Take the example of Tim Hortons, the leading quick service restaurant chain in Canada, which merged in 2014 with Burger King to form Restaurant Brands International. Armed with new leadership, Tim Hortons settled on a new strategy focused on product innovation, franchisee performance, and greater cost control. The strategy came from the top communicated mainly through PowerPoints and townhall presentations. A team of young, hardworking “analyst types” were hired to implement the new strategy. Many of the more experienced Tim Hortons employees were let go.
What happened? The franchisees were overwhelmed by new product introductions, angered by the new performance audits, and furious with the new owners’ desire to shift additional costs onto them. In the span of two years, trust in the brand across the country plummeted from its previous top spot. By late 2019 the company realized something had to be done to regain the lost trust with the franchisees and Canadian public.
Cases like Tim Hortons can be found across industries, in which well-intended strategies devised by the top team eventually fail, resulting in decreased profitability, unenamoured customers and devastated company cultures.
And yet it does not have to be this way. Many organizations including Roche Diagnostics, Swiss Re, Allianz, Barclays, ericsson, adidas, Voestalpine and Stora Enso, have approached strategy development in a very different way, by including their employees, suppliers, customers, and other stakeholders from the start.
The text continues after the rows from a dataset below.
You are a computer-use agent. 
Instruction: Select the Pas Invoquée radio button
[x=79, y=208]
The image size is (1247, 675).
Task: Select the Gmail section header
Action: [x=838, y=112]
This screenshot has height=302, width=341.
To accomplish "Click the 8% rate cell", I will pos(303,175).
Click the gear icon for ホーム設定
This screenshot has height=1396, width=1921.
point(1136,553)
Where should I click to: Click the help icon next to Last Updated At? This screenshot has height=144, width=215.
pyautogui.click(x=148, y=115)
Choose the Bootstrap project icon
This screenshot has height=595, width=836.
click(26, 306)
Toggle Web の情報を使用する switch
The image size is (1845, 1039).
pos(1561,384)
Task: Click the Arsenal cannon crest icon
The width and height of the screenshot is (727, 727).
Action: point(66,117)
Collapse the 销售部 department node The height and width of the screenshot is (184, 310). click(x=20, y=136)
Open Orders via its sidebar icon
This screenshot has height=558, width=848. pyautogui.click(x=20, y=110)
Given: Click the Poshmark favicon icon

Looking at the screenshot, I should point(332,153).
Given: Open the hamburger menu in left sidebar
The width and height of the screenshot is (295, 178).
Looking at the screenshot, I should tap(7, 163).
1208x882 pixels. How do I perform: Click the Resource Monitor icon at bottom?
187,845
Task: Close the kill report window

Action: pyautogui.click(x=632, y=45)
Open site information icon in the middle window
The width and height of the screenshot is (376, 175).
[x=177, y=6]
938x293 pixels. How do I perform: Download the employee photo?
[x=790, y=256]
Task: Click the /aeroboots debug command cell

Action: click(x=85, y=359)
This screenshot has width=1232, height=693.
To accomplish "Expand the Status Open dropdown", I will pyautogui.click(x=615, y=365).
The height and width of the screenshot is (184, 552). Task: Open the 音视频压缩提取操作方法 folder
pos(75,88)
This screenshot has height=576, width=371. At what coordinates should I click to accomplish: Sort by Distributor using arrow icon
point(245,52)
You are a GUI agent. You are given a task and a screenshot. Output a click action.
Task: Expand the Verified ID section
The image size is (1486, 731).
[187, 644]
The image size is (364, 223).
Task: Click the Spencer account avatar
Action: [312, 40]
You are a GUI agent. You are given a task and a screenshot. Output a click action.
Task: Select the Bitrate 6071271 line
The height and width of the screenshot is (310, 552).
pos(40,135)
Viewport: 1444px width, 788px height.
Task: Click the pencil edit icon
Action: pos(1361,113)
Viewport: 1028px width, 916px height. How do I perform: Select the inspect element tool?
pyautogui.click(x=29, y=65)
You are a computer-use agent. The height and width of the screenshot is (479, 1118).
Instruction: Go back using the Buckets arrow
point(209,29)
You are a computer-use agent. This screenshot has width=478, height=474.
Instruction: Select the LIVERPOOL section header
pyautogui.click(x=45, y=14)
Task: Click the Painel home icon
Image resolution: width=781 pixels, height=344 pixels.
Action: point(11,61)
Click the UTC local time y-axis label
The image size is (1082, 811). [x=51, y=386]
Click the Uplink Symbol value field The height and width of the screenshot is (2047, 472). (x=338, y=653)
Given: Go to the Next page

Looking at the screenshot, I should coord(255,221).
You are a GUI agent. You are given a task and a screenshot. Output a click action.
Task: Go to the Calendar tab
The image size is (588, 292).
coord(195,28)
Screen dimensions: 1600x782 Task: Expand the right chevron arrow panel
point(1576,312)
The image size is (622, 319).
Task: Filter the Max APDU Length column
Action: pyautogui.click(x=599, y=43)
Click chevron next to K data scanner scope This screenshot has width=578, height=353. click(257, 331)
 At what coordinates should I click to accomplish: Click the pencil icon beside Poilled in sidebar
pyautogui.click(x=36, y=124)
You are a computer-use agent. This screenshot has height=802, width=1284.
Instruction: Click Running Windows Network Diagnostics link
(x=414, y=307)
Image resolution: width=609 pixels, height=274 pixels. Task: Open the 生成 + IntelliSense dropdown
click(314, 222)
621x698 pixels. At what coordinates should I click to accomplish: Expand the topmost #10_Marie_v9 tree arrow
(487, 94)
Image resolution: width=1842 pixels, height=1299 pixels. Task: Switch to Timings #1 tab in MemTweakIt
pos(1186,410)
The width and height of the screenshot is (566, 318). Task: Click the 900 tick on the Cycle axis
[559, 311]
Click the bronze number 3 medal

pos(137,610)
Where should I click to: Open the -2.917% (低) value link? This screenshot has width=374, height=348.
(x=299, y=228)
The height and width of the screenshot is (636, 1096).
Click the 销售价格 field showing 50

This article pulls together the lessons learned from major global companies on their more inclusive strategy journeys.
Academic research has shown that organizations whose employees, especially middle management and salaried workers, feel deeply connected to the purpose and are clear about the strategy outperform others.
Inclusion in the strategy process is a great way to generate this connection to the purpose (or the “why” of strategy) and to create clarity on the “what” and “how” of strategy. Yet, leaders have often struggled with including more in the strategy process because of a breadth-depth trade-off.
Breadth of inclusion concerns the number of employees, and eventually external stakeholders outside of the core leadership team concerned in the strategy creation and activation process. This could range from a few, such as a task force, to the entire organization and beyond.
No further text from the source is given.